Take the line containing "Click the Status column header" through the last line of the data and retype those lines exactly. Pictures do not belong in the copy.

(Beginning of SUPPLIED DATA)

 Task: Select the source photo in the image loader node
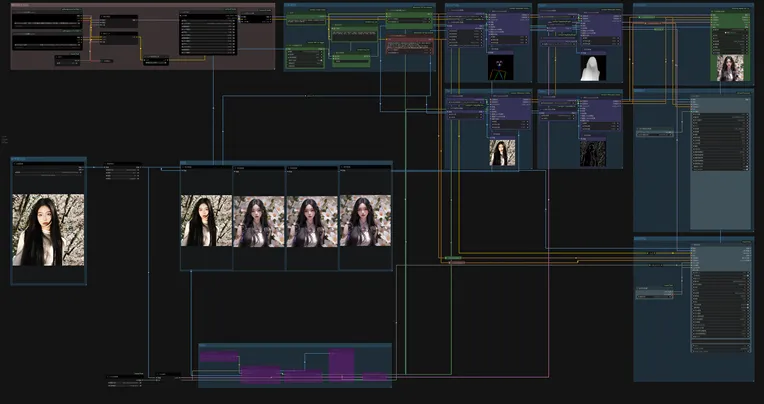coord(48,230)

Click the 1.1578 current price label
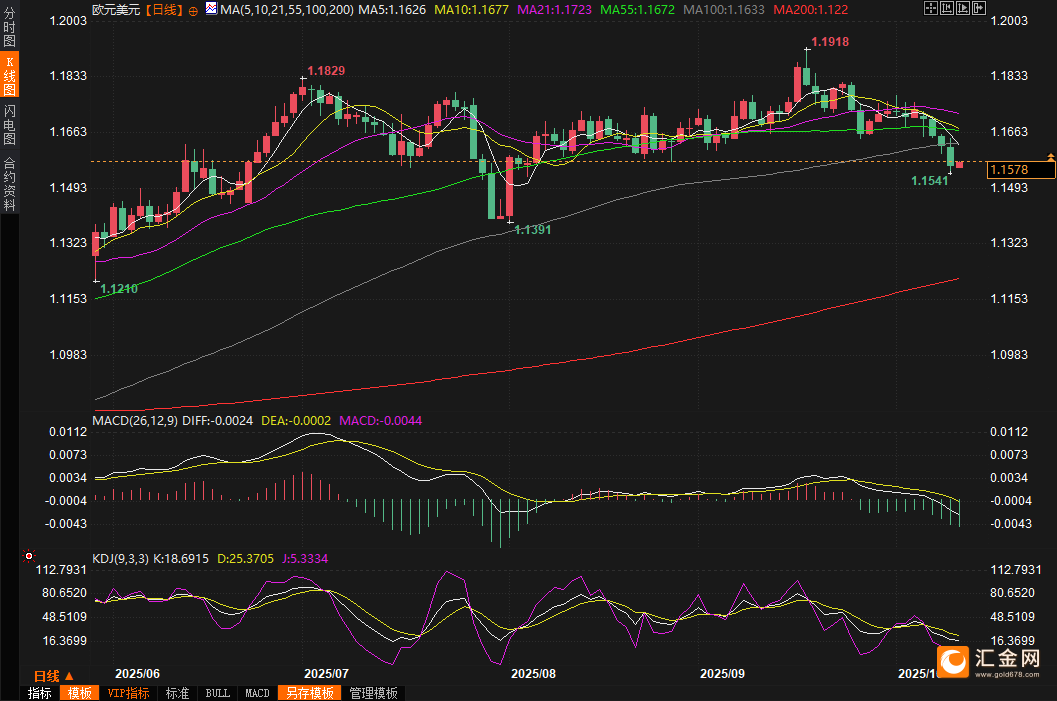(x=1020, y=171)
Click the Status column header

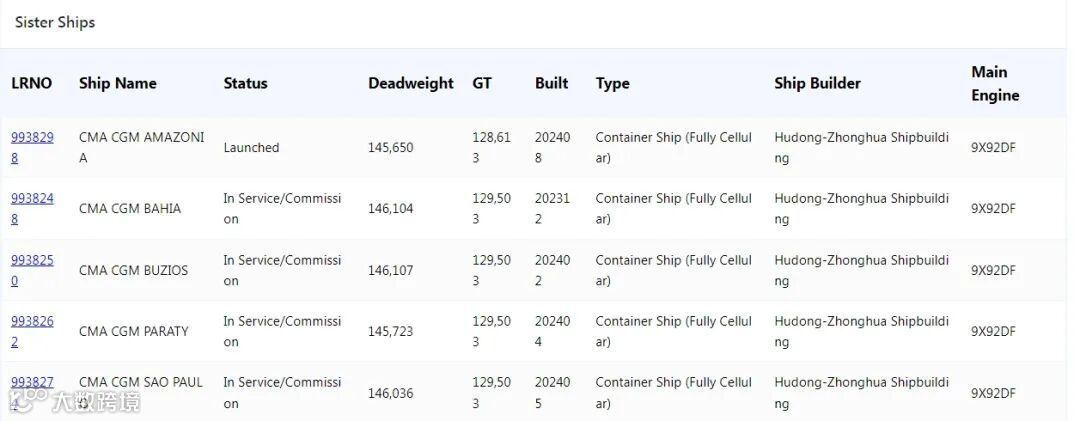245,83
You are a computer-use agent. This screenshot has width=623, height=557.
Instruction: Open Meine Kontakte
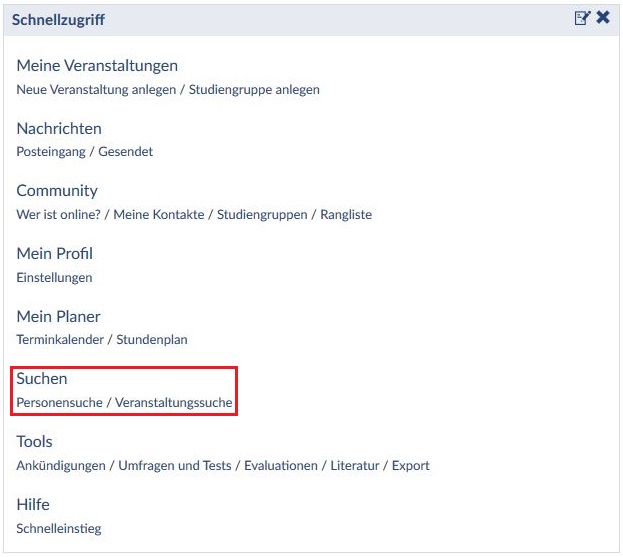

(End of SUPPLIED DATA)

> **THE COMPLETED TASK**
Click the Status column header

245,83
You are a computer-use agent. This screenshot has width=623, height=557.
Instruction: Open Meine Kontakte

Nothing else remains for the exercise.